Saturday, August 05, 2006

The Madness of Crowds







In reading the history of nations, we find that, like individuals, they have their whims and their peculiarities; their seasons of excitement and recklessness, when they care not what they do. We find that whole communities suddenly fix their minds upon one object, and go mad in its pursuit; that millions of people become simultaneously impressed with one delusion, and run after it, till their attention is caught by some new folly more captivating than the first. We see one nation suddenly seized, from its highest to its lowest members, with a fierce desire of military glory; another as suddenly becoming crazed upon a religious scruple, and neither of them recovering its senses until it has shed rivers of blood and sowed a harvest of groans and tears, to be reaped by its posterity.

The one constant in this world is human nature.

http://www.litrix.com/madraven/madne001.htm

5 comments:

Christophe said...

I fundamentally disagree that human nature is constant.

It is constant under certain material conditions but greater information and a fundamental re-organisation and re-distribution of resources is the only way to really test the assumption.
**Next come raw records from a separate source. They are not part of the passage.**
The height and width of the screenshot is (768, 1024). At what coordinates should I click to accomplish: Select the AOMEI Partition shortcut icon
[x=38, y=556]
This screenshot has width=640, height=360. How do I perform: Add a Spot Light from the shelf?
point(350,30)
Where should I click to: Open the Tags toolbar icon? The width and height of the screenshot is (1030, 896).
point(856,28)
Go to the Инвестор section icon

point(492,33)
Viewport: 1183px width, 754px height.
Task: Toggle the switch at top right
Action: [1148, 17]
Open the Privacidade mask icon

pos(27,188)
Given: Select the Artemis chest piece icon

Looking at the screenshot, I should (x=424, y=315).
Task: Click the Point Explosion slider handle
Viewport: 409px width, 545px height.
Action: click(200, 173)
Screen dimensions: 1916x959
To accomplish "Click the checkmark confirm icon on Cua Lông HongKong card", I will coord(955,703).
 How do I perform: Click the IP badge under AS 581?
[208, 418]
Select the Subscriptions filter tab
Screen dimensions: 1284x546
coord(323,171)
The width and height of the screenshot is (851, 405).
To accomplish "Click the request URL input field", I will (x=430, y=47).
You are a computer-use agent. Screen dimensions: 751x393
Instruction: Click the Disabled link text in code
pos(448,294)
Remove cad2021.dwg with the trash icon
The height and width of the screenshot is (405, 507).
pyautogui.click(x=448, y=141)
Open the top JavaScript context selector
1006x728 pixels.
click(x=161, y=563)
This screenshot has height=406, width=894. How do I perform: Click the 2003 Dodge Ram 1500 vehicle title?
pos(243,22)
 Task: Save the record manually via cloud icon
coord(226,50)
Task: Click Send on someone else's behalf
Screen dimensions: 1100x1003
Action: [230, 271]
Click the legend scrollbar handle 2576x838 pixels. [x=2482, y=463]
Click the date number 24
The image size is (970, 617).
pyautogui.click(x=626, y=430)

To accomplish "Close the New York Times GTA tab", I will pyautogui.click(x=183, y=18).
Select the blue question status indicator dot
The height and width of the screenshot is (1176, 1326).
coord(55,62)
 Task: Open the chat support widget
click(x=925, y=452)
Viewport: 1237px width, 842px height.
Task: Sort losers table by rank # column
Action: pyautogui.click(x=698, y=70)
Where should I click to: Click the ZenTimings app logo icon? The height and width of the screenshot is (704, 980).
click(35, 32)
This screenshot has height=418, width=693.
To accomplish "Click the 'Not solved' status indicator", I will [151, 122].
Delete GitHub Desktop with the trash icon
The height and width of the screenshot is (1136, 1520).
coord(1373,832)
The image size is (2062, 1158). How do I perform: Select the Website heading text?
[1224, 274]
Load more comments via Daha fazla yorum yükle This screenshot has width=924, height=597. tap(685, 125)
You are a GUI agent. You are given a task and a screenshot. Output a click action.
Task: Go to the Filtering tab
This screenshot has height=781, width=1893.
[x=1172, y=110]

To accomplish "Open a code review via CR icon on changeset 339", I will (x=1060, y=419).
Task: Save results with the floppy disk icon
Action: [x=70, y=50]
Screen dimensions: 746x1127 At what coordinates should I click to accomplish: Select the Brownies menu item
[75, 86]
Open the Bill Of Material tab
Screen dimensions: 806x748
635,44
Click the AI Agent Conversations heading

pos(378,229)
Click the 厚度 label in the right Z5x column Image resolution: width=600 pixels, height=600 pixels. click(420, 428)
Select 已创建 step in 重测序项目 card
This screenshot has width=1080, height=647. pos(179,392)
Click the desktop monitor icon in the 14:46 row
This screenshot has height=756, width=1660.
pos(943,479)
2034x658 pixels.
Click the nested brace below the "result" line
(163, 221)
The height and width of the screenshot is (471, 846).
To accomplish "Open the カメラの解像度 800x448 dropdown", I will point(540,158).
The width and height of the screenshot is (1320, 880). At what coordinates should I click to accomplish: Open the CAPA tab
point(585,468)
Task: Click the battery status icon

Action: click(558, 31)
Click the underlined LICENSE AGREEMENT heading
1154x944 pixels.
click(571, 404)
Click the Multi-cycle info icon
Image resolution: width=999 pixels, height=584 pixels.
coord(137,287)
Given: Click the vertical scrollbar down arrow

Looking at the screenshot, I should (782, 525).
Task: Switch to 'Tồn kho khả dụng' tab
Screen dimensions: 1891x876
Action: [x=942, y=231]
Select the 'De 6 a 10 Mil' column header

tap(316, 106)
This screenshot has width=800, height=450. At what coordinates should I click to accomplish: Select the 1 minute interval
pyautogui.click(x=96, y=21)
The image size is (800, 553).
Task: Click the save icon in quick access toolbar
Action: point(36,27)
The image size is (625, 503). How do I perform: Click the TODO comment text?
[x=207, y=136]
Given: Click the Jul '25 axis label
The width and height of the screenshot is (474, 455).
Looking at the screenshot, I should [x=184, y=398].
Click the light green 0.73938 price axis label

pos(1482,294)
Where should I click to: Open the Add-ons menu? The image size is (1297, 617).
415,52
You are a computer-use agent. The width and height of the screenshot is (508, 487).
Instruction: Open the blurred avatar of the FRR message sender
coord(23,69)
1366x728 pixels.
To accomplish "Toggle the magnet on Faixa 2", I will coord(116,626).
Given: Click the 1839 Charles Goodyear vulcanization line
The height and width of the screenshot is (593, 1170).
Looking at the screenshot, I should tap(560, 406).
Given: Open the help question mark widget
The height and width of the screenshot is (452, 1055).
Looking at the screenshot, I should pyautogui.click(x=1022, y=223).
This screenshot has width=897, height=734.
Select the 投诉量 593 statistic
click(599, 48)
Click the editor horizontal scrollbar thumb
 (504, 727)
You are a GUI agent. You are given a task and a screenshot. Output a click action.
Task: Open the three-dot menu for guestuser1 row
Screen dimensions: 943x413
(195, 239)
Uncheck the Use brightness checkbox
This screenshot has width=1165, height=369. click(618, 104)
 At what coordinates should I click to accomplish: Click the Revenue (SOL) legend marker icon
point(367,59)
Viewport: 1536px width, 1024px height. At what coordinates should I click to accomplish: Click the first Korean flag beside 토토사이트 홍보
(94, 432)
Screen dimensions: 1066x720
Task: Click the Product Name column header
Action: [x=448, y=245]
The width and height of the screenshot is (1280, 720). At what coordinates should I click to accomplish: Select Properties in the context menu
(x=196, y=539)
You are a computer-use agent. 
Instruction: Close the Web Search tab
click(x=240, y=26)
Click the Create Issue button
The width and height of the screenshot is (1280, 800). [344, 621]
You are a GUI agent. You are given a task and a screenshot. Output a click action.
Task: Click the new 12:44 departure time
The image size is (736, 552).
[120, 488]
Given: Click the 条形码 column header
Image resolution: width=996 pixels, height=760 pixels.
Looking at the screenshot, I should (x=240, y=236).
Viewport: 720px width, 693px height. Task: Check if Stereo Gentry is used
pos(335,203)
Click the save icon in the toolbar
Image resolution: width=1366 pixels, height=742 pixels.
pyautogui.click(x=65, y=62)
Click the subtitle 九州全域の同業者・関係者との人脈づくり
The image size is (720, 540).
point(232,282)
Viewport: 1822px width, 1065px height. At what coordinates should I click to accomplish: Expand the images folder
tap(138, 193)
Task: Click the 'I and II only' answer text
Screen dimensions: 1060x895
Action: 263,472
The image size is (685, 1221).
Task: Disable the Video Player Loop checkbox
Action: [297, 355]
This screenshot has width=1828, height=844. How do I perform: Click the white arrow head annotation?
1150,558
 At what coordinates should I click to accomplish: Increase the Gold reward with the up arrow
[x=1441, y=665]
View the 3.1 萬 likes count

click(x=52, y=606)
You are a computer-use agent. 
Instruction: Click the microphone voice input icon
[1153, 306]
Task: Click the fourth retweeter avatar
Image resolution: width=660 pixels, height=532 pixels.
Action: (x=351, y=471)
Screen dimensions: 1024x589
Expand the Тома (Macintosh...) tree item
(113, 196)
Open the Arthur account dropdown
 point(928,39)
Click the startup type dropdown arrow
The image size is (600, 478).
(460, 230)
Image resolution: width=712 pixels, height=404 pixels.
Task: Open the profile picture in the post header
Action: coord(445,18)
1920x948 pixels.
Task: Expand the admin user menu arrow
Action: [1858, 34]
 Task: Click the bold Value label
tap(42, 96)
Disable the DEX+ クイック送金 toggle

When you put food on a table and tell the rats beneath that there's only enough for three of 'em.

Well, things are going to get ugly.

If human nature really was innate then we might as well put up the white flags now...

Consa said...

Hi Duplex
Just passing through, nice blog, pm me the link on ghpc and I will put it on the links page for you.
Keep up the good work!
ps: found this on housebubble.com
consa

Consa said...

here's some news:-
http://forum.globalhousepricecrash.com/index.php?showtopic=7679

Pinchócrates said...

That's a neat blog you have.
The link to the Spanish movement has a typo (dinga -> digna)

I will write something on "yield" myself. Basically, residential
income is less than nominal because of maintenance and other expenses.
It is also less secure than a bank, because you are betting that the
renter will not default on you. Relatively safe one, but a bet
nonetheless. I've read that the coefficent for commercial property should be 55% of cash flow...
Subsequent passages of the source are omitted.